─── RECORDS FOR THE TASK
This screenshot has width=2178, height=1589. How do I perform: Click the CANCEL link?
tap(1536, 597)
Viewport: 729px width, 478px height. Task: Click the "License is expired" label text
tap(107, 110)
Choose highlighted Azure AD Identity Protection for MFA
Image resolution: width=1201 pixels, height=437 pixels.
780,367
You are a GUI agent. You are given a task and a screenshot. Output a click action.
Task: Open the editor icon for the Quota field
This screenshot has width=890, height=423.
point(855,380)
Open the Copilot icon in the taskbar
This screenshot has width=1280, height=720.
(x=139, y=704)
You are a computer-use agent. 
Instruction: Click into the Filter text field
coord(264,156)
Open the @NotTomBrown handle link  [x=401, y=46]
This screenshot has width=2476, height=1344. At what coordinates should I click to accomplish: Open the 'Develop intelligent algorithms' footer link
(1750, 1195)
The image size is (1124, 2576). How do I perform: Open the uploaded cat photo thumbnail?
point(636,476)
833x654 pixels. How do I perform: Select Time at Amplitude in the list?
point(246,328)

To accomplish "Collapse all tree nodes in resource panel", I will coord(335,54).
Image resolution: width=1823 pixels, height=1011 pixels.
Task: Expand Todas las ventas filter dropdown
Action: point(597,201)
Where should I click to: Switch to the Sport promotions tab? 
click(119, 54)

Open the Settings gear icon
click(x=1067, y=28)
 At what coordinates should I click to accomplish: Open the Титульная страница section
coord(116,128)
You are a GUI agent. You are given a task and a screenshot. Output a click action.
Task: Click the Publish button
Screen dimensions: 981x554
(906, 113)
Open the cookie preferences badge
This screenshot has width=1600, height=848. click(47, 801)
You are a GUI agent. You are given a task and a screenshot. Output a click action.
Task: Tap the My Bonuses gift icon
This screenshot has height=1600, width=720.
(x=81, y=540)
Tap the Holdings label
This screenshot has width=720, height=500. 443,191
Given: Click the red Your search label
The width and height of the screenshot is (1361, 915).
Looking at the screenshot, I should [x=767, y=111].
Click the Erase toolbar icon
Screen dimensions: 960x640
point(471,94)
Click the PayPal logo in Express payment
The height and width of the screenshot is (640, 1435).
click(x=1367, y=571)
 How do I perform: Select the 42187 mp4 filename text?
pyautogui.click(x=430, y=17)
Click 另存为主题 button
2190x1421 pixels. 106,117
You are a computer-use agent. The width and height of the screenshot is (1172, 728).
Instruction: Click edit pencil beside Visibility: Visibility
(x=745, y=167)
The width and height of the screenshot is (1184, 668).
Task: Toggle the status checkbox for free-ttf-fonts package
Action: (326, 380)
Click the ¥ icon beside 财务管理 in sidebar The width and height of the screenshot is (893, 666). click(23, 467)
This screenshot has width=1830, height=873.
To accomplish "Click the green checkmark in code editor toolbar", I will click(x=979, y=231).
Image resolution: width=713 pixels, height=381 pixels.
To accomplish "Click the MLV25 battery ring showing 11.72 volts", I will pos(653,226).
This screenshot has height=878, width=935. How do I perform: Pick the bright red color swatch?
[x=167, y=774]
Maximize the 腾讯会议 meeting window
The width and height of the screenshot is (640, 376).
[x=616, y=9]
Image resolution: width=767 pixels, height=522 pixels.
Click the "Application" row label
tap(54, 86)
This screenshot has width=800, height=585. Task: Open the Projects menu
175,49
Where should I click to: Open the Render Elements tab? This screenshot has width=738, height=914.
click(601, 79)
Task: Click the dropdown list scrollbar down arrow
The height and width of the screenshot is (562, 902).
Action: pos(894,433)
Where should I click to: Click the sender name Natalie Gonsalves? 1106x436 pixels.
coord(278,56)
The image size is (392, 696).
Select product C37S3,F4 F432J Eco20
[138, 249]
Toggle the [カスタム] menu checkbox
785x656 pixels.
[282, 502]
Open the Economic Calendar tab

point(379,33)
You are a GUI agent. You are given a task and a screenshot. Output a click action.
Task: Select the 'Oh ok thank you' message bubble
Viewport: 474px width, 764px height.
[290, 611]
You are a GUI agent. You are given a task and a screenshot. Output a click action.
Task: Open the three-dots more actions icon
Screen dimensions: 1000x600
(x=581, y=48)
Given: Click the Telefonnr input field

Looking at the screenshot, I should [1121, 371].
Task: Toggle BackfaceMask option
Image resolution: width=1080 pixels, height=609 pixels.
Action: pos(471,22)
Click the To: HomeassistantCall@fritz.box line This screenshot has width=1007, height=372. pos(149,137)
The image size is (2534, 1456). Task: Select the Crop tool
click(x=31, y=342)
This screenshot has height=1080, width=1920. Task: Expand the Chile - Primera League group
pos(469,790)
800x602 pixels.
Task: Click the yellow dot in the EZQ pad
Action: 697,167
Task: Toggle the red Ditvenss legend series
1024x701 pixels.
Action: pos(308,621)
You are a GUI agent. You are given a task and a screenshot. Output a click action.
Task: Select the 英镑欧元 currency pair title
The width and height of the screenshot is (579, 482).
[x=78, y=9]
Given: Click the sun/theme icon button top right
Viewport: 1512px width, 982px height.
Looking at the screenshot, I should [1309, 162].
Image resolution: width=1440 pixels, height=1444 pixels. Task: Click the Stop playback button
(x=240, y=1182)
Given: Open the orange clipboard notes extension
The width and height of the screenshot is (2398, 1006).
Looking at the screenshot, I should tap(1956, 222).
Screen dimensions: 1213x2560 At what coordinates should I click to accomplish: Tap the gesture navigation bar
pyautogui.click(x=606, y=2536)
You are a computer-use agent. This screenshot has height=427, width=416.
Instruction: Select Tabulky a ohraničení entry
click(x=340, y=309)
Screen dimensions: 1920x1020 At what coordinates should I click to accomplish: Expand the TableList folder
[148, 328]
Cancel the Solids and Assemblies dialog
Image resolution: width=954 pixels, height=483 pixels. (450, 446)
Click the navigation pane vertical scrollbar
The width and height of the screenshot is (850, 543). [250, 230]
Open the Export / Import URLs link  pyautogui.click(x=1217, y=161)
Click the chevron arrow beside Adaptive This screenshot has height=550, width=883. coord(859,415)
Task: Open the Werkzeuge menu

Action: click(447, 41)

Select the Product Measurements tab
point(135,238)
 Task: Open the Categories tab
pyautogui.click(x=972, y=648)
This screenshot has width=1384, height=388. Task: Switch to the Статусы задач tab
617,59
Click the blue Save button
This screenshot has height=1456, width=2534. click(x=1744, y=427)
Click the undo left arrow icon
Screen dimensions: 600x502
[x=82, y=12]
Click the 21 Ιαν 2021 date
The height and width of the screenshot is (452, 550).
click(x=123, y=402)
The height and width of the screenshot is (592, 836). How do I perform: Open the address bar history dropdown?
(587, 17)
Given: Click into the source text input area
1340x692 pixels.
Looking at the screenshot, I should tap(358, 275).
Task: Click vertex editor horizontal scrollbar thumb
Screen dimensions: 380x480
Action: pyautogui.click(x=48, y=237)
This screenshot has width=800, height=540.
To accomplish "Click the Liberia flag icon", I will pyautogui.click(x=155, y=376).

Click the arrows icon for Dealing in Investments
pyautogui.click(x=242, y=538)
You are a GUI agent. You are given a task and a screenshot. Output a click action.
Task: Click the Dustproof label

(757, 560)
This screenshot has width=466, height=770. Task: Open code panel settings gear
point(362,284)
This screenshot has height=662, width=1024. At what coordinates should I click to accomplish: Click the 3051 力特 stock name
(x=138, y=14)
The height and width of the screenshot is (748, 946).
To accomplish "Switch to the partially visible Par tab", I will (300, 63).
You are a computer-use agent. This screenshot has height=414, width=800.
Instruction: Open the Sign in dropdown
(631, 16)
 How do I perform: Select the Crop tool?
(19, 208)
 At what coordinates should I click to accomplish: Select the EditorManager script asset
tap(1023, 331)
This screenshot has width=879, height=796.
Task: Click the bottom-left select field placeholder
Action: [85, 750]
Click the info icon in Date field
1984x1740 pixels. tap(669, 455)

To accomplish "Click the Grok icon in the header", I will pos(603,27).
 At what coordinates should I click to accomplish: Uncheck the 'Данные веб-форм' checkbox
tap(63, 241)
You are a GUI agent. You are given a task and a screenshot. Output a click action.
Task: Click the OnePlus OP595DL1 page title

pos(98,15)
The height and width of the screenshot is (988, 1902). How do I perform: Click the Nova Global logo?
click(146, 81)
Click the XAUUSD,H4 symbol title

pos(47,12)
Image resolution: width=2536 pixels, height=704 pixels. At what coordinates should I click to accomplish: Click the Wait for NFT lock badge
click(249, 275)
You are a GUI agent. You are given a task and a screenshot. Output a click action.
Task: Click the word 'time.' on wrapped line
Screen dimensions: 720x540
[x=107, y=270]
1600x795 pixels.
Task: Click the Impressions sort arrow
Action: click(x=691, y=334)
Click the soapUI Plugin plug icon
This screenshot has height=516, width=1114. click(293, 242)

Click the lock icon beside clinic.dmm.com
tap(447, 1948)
──────
- _OBJECTIVE_
Pull out every line that contains the string "size" and copy each one in full.

- _EXPECTED ANSWER_
The image size is (1124, 2576). How do I perform: Open the uploaded cat photo thumbnail?
The image size is (392, 696).
The image size is (2534, 1456). Task: Select the Crop tool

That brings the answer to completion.